Austerlitz:by W.G. Sebald: Translated by Anthea Bell: published by random House, NY 2001
"Austerlitz", the story of a young boy sent from Czechoslowakia to Wales by the Children's Transport (KinderTransport) of 1939, my be an attempt by the author, a German, to expiate the past by revealing it through the eyes of an orphan searching for his parents. Brought up by an austere minister and his even more withdrawn wife, Austerlitz does not find out that his name is not Dayffyd Elias until he is in the upper grades.
He does not seek to find out his origins until he suffers a breakdown when a French woman with whom he is in love.
In the novel which ranges over the cities of Brussels, Paris, London and Prague during the years from 1967 to the present, Sebald alternates lyrical scenes of late childhood spent on the tropical western coat of Wales with dark descriptions of conditions in a concentration camp where Austerlitz's young, musical mother perishes.

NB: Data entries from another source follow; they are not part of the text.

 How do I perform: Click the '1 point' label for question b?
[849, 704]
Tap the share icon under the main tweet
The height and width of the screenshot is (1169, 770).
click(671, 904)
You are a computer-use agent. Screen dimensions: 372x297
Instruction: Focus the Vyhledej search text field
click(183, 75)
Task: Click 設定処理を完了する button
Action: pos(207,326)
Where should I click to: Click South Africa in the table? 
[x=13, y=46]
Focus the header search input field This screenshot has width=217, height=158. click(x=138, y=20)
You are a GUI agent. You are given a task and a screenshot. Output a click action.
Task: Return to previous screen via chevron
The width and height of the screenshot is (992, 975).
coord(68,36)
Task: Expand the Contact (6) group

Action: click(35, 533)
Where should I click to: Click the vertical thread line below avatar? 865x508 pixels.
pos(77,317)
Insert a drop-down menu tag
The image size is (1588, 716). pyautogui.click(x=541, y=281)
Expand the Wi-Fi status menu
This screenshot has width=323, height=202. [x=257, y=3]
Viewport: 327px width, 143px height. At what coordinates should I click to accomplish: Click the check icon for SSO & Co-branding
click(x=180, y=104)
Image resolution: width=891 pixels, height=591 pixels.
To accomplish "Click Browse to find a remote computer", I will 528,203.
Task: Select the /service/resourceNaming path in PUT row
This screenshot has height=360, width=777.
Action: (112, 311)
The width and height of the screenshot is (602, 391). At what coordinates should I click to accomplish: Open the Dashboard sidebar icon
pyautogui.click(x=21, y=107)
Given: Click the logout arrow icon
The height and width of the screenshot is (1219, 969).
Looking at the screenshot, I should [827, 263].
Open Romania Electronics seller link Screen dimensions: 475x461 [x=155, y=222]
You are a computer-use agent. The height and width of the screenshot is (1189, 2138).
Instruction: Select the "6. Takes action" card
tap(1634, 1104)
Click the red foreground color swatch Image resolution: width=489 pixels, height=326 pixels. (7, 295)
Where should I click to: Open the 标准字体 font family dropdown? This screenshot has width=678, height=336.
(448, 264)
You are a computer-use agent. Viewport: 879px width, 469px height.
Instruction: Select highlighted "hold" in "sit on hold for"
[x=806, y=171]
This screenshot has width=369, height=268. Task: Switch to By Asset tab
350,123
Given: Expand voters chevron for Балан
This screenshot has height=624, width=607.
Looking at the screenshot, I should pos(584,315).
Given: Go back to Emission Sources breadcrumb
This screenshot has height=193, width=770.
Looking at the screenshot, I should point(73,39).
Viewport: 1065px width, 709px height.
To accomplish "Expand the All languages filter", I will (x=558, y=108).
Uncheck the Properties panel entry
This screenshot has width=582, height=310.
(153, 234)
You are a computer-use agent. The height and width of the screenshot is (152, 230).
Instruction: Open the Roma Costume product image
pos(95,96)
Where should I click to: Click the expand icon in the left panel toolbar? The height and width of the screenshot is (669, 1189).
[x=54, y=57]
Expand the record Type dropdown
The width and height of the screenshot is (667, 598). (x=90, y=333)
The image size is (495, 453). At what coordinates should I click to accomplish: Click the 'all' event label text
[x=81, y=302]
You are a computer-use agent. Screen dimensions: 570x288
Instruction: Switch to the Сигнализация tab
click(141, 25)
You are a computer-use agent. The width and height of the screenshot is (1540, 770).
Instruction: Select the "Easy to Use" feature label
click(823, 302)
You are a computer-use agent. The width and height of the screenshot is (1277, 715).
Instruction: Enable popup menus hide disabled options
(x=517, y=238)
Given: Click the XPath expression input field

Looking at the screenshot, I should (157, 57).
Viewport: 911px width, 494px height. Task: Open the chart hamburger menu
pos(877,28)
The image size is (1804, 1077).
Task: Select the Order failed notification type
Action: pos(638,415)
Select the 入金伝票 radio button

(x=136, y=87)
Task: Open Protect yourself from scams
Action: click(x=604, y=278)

Ironically, with his painstaking documentation of possessions taken from victims, Sebald, who displays a virtuosic eye for detail, echoes the style of the Nazi despoilers who mercilessly laid out conditions for ghettos and deathcamps.
The novel ends inconclusively as the narrator returns to Fort Breedonk on the outskirts of Brussels where the Nazis annihilated more than 30,000 souls during the war.
With "Austerlitz", Sebald completed a series of four novels, receiving such acclaim that he was thought to be a future candidate for the Nobel Prize. Tragically, he died in an automobile accident , December 15, 2001.